Yes, make voting compulsory, but with the proviso that a compulsory ‘none of the above’ option comes into play. If some of the candidates don’t get as many votes as ‘none of the above’ does, then they should be eliminated as each count goes along.

And for that to work we need to replace FPTP with some form of PR. Politics — especially the electoral side of it — has to be made easier for smaller, less-well-funded parties and organisations. The reality is that too many potential parties and independents have been priced out of elections, and also kept out of elections in the first place by a FPTP system which deliberately favours big parties with big machines.
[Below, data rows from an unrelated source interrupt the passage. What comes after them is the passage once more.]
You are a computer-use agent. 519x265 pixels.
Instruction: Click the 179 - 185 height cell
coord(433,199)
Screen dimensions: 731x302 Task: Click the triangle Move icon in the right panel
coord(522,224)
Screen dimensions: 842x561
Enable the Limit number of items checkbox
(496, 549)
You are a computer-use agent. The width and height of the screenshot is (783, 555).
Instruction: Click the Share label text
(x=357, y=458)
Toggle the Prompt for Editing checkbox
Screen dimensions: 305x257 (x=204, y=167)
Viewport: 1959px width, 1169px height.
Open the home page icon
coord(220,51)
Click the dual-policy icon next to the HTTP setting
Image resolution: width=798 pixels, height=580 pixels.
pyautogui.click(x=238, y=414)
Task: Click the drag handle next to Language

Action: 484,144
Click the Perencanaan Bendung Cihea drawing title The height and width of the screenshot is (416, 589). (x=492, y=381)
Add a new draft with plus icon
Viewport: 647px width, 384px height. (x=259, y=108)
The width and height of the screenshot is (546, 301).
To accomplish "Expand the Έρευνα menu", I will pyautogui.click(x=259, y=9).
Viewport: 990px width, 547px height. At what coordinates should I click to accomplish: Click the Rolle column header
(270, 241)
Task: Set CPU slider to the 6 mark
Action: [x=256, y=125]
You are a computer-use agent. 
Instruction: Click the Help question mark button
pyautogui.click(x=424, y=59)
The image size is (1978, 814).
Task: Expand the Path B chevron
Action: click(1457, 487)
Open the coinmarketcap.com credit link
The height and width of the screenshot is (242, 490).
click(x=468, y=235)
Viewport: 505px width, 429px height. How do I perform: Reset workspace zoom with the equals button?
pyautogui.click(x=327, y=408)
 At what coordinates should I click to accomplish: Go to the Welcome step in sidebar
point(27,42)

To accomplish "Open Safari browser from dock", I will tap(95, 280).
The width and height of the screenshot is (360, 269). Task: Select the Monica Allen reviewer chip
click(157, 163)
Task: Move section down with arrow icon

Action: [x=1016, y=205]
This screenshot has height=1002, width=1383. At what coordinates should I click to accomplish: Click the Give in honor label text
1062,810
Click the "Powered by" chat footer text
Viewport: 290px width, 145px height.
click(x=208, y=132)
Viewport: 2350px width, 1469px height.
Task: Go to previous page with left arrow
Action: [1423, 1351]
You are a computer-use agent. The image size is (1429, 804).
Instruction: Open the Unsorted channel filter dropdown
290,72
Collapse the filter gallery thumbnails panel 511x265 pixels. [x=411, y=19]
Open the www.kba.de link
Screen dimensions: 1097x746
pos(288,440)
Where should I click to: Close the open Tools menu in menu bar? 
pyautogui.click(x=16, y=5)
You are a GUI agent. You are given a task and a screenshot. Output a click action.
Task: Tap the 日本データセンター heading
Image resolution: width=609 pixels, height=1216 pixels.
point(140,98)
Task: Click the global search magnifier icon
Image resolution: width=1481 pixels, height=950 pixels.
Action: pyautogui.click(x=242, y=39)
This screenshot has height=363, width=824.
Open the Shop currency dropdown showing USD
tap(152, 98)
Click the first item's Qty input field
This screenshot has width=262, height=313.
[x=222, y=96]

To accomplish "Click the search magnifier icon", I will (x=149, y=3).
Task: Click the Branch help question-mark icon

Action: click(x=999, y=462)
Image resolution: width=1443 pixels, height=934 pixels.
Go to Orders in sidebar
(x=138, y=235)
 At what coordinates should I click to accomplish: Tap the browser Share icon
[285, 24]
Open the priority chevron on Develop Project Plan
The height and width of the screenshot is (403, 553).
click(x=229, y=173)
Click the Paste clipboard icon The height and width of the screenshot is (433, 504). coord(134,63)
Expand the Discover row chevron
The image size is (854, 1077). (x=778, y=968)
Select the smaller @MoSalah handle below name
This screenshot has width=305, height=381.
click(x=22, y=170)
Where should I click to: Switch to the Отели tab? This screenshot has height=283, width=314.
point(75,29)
As I have watched politics here and elsewhere galloping to hell in a handcart, I have had a rethink about changes to our voting system... Yes, make voting compulsory, but with the proviso that a compulsory ‘none of the above’ option comes into play... And for that to work we need to replace FPTP with some form of PR

The irony, of course, is that most of the single winners in a FPTP election don’t, in fact, have a mandate which represents a majority of the electorate in the constituency. When we hear the complaints about voices and views not being heard it’s often from people who believe that it’s the political/electoral system which goes out of its way to prevent them from being heard.

I’m also increasingly of the view that the voting age should be reduced to 16. Let’s face it, we allow 17-year-olds to drive cars and pick university and career options, so why shouldn’t we allow them to vote when they’re 16? Maybe, just maybe, by embracing them and taking them seriously they, in turn, will begin to fully understand the impact that government has on every aspect of their lives. Instead of parties just talking about ‘the future we want for the next generation’ they should actually allow that generation to cast a vote on their own futures?

It was Richard Nixon who popularised the term ‘silent majority.’ Over the years we have seen the switch from that phrase to newer ones about ignored and marginalised people, who believe the ‘establishment’ has squeezed them out. FPTP systems do that, as indeed do some forms of PR.

So, let’s create structures which ensure no-one is squeezed out; because that, I think, is one of the best ways of addressing their needs and preventing then from being exploited by disrupters and destructors on both the left and right.

Voting is the keystone of democracy and accountable government. But if it is to be compulsory rather than voluntary — which I now think it should be — then it must be accompanied by a raft of other changes which include, rather than continue to exclude.